Locate each line in the entries below that contains the string "what" and copy those lines out in full. Match case exactly.

§ Data lines:
■ ■ ■ ■ ■

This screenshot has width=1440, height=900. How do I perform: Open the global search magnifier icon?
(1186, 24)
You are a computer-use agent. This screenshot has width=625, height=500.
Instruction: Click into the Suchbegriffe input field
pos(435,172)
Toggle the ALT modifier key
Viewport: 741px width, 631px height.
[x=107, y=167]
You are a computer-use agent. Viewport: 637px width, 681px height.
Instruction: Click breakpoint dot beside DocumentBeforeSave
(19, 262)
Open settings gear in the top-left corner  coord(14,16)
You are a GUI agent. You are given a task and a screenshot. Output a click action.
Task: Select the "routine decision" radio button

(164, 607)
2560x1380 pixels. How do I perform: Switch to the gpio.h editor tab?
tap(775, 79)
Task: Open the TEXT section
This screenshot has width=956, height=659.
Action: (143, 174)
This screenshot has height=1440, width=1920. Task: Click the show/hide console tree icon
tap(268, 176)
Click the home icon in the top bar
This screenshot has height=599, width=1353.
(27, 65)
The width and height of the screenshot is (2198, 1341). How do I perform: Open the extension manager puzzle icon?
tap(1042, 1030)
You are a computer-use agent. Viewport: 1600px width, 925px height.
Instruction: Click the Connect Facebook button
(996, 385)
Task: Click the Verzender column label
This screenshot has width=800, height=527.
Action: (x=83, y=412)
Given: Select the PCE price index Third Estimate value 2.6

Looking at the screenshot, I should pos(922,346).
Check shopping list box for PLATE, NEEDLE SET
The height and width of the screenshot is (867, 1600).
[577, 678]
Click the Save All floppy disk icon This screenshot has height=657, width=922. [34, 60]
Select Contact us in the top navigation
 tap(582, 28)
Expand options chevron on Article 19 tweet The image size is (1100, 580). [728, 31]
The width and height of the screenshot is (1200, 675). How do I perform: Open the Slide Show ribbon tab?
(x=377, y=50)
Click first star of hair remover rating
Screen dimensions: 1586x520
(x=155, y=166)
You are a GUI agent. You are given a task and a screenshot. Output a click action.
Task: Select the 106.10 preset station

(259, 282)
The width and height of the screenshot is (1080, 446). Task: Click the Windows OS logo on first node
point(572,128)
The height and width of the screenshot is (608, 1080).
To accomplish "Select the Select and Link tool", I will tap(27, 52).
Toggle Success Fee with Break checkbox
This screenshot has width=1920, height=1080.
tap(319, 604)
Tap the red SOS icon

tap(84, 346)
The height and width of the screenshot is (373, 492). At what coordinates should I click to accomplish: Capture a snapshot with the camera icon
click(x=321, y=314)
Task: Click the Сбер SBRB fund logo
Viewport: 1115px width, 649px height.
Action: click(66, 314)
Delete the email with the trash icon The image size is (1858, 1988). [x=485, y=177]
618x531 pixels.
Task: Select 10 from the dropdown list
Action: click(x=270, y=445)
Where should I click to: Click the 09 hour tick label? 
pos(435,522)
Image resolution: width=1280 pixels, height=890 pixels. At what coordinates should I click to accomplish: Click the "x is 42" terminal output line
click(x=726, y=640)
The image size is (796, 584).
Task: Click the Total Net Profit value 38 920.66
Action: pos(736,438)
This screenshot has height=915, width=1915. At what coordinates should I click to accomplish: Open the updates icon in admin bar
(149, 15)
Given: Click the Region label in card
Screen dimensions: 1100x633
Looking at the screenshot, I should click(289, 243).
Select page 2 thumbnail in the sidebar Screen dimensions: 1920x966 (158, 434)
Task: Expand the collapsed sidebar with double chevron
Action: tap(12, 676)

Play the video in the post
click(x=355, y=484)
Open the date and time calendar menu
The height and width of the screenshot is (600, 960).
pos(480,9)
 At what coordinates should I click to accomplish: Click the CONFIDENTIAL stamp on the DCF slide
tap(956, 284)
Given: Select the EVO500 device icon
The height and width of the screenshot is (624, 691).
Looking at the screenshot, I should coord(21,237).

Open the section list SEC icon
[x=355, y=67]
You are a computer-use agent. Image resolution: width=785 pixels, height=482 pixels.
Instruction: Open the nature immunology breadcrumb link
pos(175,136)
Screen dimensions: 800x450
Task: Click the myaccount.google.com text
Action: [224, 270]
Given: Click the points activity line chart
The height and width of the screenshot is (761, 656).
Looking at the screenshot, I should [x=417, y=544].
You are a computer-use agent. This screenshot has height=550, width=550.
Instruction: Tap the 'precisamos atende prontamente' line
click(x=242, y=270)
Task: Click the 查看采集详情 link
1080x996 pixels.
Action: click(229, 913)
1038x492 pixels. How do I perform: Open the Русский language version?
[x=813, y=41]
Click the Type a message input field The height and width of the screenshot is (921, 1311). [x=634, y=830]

■ ■ ■ ■ ■

§ The completed task:
The height and width of the screenshot is (373, 492). At what coordinates should I click to accomplish: Capture a snapshot with the camera icon
Image resolution: width=1280 pixels, height=890 pixels. At what coordinates should I click to accomplish: Click the "x is 42" terminal output line
This screenshot has height=915, width=1915. At what coordinates should I click to accomplish: Open the updates icon in admin bar
 At what coordinates should I click to accomplish: Click the CONFIDENTIAL stamp on the DCF slide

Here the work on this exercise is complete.